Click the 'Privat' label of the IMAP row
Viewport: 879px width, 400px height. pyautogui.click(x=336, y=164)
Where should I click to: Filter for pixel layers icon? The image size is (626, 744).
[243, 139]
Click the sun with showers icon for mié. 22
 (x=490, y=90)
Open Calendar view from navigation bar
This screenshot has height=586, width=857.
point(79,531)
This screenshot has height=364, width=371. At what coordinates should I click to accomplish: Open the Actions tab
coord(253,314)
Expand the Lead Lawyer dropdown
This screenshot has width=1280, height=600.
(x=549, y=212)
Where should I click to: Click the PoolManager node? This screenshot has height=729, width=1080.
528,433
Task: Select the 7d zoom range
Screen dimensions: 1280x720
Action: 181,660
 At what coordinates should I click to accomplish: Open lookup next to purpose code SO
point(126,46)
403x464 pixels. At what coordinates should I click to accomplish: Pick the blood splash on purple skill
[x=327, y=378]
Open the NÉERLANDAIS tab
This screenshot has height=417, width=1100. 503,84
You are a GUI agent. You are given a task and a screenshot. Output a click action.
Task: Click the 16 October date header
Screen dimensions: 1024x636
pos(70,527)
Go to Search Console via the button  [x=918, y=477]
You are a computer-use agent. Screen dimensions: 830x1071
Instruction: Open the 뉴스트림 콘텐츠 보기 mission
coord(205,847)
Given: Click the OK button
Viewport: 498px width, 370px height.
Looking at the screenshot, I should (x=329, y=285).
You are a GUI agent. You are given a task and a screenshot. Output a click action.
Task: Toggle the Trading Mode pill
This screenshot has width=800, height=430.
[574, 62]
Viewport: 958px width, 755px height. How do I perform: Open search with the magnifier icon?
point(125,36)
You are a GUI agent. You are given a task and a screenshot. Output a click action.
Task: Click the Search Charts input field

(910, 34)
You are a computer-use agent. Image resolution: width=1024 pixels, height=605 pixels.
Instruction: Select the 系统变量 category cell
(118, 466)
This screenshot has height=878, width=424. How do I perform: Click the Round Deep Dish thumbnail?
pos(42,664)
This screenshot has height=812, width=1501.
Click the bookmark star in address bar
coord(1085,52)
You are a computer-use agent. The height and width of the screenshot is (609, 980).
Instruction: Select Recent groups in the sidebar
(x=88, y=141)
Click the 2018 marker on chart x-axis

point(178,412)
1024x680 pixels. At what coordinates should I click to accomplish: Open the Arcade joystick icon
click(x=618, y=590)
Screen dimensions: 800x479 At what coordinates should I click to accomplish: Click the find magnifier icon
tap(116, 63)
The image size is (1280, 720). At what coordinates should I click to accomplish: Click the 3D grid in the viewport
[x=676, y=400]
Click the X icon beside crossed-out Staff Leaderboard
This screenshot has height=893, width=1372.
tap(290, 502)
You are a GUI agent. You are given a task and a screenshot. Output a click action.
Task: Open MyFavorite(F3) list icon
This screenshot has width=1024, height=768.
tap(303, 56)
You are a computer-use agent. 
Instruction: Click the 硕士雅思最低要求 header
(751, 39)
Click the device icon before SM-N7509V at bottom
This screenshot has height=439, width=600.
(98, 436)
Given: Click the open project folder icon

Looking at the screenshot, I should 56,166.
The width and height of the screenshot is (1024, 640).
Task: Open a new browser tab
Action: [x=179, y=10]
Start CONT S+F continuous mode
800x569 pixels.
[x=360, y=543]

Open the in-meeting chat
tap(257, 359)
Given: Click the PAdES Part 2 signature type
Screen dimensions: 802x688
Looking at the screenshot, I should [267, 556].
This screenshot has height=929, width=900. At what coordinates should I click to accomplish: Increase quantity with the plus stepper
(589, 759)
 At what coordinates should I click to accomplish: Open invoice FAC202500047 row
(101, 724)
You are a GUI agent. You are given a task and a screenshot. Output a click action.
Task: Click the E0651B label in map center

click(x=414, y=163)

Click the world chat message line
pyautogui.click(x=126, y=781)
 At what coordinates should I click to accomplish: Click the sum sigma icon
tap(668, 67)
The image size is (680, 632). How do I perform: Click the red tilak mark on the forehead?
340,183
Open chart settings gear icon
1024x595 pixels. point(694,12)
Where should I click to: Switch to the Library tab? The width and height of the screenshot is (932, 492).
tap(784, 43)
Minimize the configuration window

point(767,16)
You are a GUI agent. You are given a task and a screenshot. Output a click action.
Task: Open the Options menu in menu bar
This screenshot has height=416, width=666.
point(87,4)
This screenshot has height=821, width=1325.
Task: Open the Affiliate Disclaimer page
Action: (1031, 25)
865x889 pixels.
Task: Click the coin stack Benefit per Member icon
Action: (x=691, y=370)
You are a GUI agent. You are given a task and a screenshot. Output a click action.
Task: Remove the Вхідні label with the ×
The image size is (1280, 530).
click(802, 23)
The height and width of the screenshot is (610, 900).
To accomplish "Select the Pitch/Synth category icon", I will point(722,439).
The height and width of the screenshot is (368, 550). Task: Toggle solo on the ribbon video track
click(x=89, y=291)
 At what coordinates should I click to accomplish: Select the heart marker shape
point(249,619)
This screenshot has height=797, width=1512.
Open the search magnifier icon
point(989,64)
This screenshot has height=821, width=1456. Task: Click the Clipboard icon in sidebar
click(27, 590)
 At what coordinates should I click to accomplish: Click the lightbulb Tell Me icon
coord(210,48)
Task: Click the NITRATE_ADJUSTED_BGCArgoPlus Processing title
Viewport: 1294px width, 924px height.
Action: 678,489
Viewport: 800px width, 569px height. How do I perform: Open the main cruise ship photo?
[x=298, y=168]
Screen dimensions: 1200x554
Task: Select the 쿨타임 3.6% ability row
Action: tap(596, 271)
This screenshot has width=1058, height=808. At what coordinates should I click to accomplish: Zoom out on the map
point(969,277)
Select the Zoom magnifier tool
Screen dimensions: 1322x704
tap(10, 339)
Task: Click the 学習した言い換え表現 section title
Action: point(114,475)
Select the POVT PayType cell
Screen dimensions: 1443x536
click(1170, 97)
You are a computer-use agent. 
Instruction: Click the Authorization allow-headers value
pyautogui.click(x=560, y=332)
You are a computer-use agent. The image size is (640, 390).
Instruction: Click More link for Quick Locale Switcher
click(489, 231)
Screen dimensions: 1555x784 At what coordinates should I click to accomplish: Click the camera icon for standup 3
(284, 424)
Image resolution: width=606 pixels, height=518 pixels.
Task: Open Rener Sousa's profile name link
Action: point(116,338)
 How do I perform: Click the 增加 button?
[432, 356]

* **Problem description**
Report how many lines of the listing hold the word "computer", with nothing but the number.

* **Completed task**
6